Reputation: 21
I have the below data.
hive> select * from authors;
author1 ["book1,book2,book3"]
hive> describe authors;
author string
books array<string>
hive> select explode(books) as mycol from authors;
book1,book2,book3
when i use the explode function the data is not splitting into rows.
Upvotes: 1
Views: 753
Reputation: 165
This is because you might have not declared the collection items termination clause in the creation of the table.
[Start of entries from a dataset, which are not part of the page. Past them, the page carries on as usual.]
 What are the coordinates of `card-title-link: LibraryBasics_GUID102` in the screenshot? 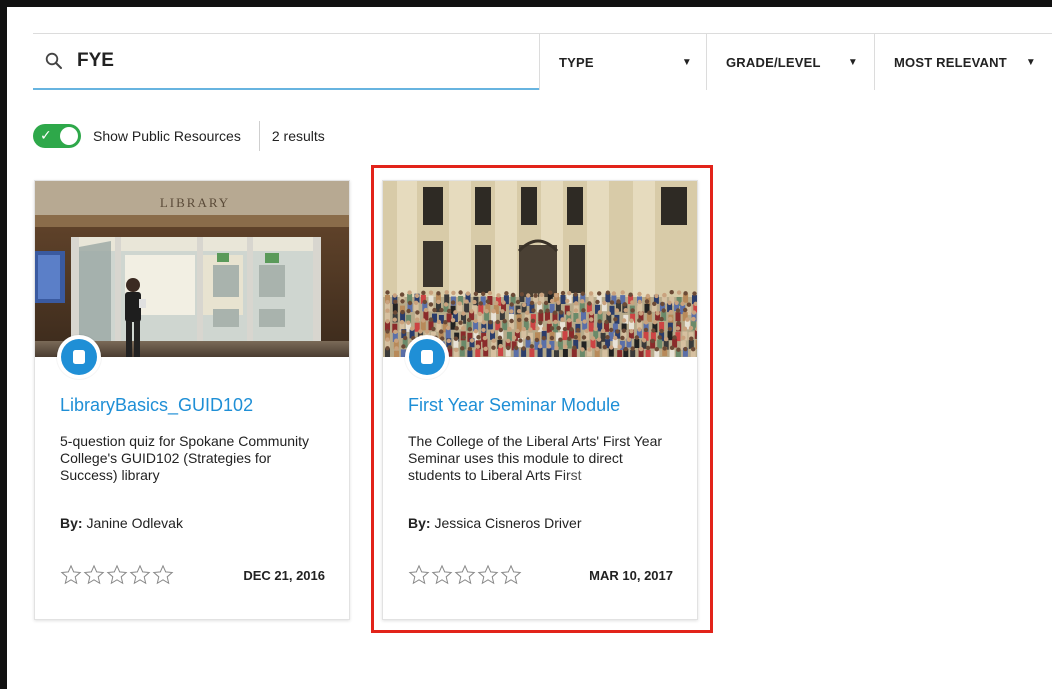 It's located at (156, 406).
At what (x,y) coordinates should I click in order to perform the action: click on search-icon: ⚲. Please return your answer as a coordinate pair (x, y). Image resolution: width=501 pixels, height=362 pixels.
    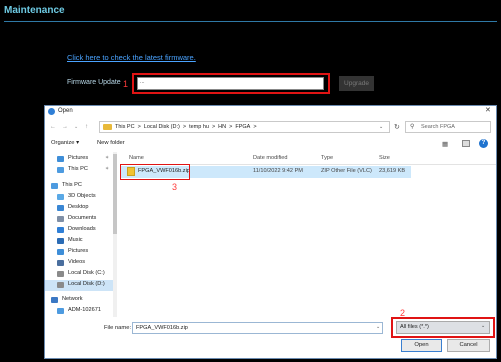
    Looking at the image, I should click on (412, 127).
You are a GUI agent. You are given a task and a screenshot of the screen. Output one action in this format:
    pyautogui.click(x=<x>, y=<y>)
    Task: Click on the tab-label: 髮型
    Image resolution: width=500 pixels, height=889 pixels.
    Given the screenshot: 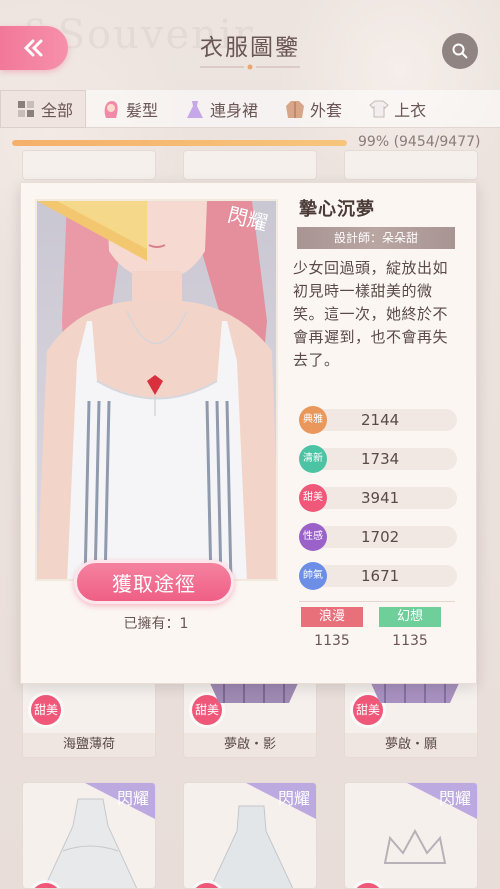 What is the action you would take?
    pyautogui.click(x=142, y=110)
    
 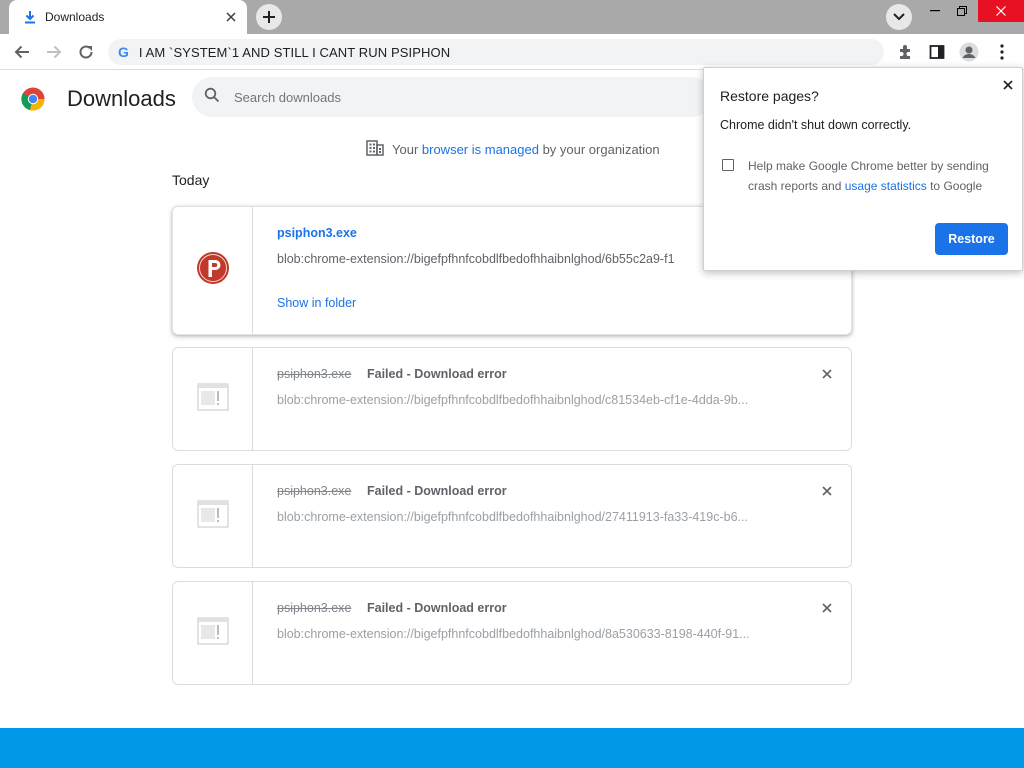 I want to click on psiphon-icon, so click(x=213, y=270).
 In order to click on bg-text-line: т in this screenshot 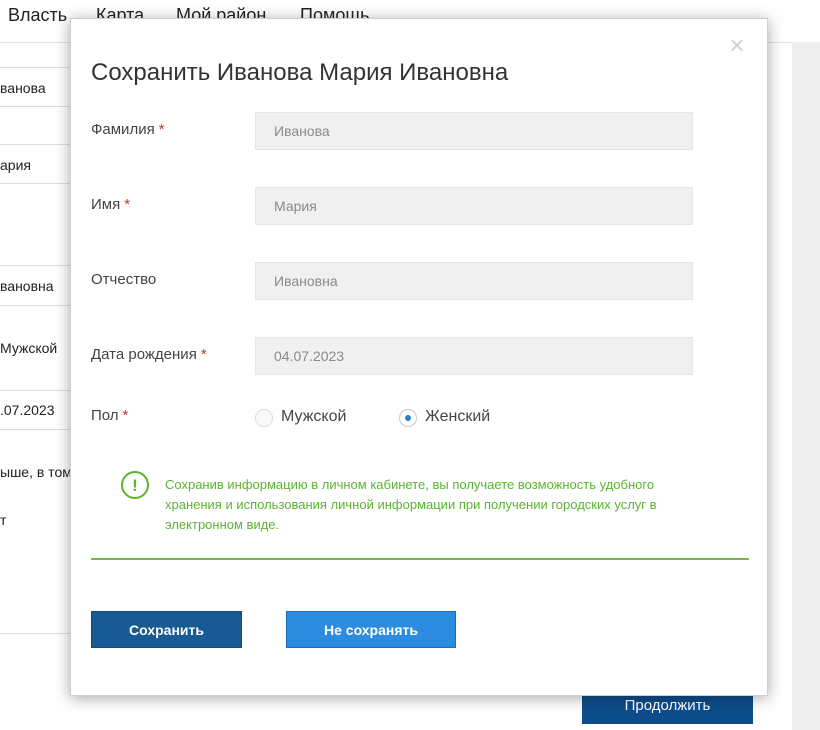, I will do `click(4, 520)`.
I am providing you the syntax of creation of this table:
CREATE TABLE IF NOT EXISTS authors (author string, books array ) ROW FORMAT DELIMITED FIELDS TERMINATED BY "|" COLLECTION ITEMS TERMINATED BY "," STORED AS TEXTFILE;
Then load the data : LOAD DATA LOCAL INPATH '/home/cloudera/Desktop/hadoop/dummy' into table authors;
Also please note that the collection items and the field termination both should be different from each other.It means that if you declare collection items to be separated by comma then you must declare filed termination value something different from comma Here I have declared array termination as comma and field termination as |(pipe) .Below is the sample data :
author1|book1,book2,book3 author2|book4,book5,book6
Now fire the select query and you can try simple explode as well and no need to do split here :
hive> select * from authors;
authors.author authors.books
author1 ["book1","book2","book3"]
author2 ["book4","book5","book6"]
hive>select explode(books) as mycol from authors;
col book1 book2 book3 book4 book5 book6
Upvotes: 1
Reputation: 38290
The output looks like books array contains the only element with string "book1,book2,book3"
.
It should look like this:
["book1","book2","book3"]
not ["book1,book2,book3"]
That is why explode generated single row.
If you still want to explode it, use explode(split(books[0],','))
Upvotes: 0